**Available data:**
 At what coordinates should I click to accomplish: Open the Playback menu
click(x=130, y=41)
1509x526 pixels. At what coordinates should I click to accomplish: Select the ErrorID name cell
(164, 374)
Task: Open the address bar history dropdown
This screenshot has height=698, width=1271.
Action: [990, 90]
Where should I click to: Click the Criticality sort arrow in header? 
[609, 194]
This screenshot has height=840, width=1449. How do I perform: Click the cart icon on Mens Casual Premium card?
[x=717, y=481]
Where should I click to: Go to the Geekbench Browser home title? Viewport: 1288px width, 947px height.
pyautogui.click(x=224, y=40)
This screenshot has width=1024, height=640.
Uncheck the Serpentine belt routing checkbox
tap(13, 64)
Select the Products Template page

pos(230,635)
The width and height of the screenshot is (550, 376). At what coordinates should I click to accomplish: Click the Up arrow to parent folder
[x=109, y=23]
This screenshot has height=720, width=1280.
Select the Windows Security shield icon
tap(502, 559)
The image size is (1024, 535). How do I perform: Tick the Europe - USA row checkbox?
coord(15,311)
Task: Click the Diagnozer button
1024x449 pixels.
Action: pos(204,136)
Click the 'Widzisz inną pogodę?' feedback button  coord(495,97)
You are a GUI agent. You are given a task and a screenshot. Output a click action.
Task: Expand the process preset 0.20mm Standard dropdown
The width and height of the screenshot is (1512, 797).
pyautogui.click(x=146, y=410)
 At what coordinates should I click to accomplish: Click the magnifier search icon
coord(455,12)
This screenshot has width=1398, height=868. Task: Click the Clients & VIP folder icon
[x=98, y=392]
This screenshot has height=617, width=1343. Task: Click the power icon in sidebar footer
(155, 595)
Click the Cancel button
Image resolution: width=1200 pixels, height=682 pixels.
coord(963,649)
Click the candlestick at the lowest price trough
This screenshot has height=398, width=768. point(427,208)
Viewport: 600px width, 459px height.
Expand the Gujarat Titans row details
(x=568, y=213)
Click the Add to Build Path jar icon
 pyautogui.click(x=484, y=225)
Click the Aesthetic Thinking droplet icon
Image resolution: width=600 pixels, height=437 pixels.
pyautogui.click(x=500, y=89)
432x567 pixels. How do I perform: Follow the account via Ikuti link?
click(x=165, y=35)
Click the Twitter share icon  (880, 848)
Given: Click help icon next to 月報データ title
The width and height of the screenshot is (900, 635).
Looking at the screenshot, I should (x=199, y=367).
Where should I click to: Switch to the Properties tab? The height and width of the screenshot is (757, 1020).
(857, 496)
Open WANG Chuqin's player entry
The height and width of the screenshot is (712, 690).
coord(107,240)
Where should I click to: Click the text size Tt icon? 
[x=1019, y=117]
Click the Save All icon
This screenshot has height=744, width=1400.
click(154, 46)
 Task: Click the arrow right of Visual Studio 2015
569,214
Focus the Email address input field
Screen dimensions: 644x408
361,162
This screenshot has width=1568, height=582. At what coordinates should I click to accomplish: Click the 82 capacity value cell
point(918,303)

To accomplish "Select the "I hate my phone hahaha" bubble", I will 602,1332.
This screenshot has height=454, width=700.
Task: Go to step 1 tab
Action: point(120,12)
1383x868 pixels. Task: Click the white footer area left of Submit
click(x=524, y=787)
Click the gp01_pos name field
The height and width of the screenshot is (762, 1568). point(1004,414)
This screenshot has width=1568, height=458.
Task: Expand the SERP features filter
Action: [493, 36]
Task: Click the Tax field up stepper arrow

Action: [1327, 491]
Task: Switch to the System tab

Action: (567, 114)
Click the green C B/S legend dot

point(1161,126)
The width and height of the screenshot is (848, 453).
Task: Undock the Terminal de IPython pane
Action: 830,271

**What you will do:**
Check each line of the data above for the string "address", and copy the ones that have it.

**Answer for the task:**
Task: Open the address bar history dropdown
Focus the Email address input field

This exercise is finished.